Another incentive to understand large systems came when I had to merge databases that were created at different times by different people. There are so many ways to spell an address like "10 Downing Street" that I thought I would never be able to normalize all the data I worked with. At what point are you done writing rules to transform non-normalized data into a standard, normalized format? How many more iterations of exception data do you have to screen before you can say you have performed enough transformations on a large set of merged tables?

Never being able to see the end of the task taught me that all the systems theory I learned in school was not very useful. We learned how to work with well-defined, closed systems but our algorithms and flowcharts and virtual machines were never applied to states in which the boundaries were unknown. In my 2014 article mentioned above I redefined "system" to mean something that has scope and boundaries. By scope I mean "the identifiable properties of all the components of a system" and by boundaries I mean "limits which determine whether things are in the system or not".

When you are normalizing data you use your rule sets to define the scope of the data and anything that doesn't comply with the rules falls outside the boundaries of your (desired) system. "Street" and "st" may fall within the boundaries of a system consisting of mailing addresses but "str" doesn't match any of the standard rules, so it falls outside those boundaries. The rule that defines the scope might be as simple as "includes 'street' or 'st' encapsulated by space characters". But a rule might also consist of "max of 15 uniquely named street records for this city". If you come across 16th uniquely named street record for the city you know something is outside the boundaries of the system, and in this case the scope is not defined well enough to tell you what.

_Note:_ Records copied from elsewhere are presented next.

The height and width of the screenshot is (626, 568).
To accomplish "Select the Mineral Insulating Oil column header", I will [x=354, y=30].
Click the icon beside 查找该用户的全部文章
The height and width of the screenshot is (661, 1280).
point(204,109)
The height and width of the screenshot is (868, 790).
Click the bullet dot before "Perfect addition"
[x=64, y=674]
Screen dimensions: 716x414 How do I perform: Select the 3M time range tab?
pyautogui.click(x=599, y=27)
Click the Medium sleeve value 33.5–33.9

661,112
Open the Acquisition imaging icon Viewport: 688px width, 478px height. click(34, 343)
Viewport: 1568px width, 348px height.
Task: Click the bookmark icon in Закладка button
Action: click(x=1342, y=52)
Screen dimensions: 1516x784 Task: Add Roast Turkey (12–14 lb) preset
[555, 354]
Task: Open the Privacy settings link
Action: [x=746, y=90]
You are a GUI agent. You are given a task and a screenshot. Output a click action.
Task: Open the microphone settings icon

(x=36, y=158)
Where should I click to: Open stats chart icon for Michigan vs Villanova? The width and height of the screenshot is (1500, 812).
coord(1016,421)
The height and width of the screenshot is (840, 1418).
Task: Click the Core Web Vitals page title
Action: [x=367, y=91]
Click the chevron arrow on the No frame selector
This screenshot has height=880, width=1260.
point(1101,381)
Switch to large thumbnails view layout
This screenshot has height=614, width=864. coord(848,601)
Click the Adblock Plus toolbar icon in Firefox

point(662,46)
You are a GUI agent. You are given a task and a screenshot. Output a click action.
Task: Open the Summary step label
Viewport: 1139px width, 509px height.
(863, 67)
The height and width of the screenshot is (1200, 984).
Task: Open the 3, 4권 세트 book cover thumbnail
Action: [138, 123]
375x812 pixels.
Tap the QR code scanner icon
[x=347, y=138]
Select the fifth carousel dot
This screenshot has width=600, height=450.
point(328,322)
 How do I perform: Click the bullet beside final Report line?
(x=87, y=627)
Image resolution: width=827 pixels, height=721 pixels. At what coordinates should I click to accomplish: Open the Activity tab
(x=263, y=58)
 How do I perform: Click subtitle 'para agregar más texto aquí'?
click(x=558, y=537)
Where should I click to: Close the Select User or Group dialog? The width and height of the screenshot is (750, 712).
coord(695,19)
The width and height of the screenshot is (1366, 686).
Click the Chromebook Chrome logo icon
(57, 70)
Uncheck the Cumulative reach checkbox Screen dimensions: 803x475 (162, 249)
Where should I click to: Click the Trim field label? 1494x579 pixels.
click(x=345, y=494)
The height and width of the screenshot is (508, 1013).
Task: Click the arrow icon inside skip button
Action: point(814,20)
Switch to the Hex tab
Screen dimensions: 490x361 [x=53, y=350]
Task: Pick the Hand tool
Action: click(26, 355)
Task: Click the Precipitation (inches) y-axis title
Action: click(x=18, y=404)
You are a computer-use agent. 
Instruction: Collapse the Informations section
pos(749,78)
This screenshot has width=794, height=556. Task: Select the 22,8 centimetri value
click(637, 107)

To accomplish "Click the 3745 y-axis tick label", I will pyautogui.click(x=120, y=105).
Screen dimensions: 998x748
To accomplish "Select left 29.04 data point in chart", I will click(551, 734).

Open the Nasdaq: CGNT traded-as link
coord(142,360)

If we assume that a large system is coherent (there is no corruption or obscuration of the data contained in the system) then we should be able to infer or learn what the scope of the system is as well as its boundaries. You have properly identified all the boundaries of a system when you have categorized all of its components according to its scope. Except that my definition of a large system says that "a large system has unexpectedly large scope and boundaries". In other words, if I cannot accurately predict what the components of the system will be or how many of them there are, the system is too large to be measured.

This is problematic if I am writing an algorithm to learn about the system. The algorithm may be something simple, such as a count of all the components that match certain criteria. Or it may be something complicated, such as dividing the system's components into LEFT and RIGHT (or UP and DOWN) things without the benefit of clear labels that designate LEFT/RIGHT or UP/DOWN.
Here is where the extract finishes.